Roma - Settembre, andiamo. È tempo di migranti: mentre i profughi continuano a sbarcare sulle nostre coste, s'intensifica la grancassa della propaganda di Stato. Una «moral suasion» a colpi di fiction e film foraggiati dai soldi pubblici, per plasmare l'opinione pubblica. Al fine di portarla dove vuole il governo: verso l'accoglienza indiscriminata di rifugiati e migranti, intanto che il Paese collassa. I giovani lasciano l'Italia e i pochi rimasti non si riproducono, abitando con i genitori per incapienza economica? C'è sempre la questione dei migranti in primo piano. E un senso di asfissia promana dalla candidatura all'Oscar di Fuocoammare, docufilm di Gianfranco Rosi, regista che esiste solo in ambiti festivalieri, prolungamenti della politica con altri mezzi: egli ha vinto il Leone d'Oro a Venezia con Sacro Gra e l'Orso d'Oro a Berlino con il lavoro sui migranti, caldeggiato dal direttore Dieter Kosslick (vicino a Frau Merkel), giunto a distribuire 100 biglietti per la proiezione del docufilm con l'Orso in tasca.

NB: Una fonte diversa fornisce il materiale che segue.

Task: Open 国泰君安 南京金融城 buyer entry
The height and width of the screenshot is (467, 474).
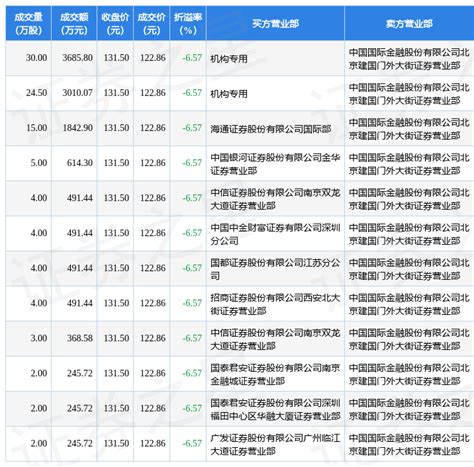Action: click(x=275, y=374)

Ancora Lampedusa e ancora la tragedia degli sbarchi per un documentario di modesto impatto (meno di 800mila euro d'incasso, in patria: 75mila all'estero), ma d'urto sull'agenda dei politici europei. «Questa candidatura va oltre il mio film», ammette Rosi. Ma oltre quanto, se pure il regista premio Oscar Paolo Sorrentino, in quota leftist e membro della commissione giudicante, parla di «inutile masochistico depotenziamento del cinema italiano», visto che si potevano candidare film di fiction come Jeeg Robot e Indivisibili? Un dato su tutti: a finanziare Fuocoammare è Rai Cinema, con Istituto Luce e Mibact, organismi pagati con denaro pubblico.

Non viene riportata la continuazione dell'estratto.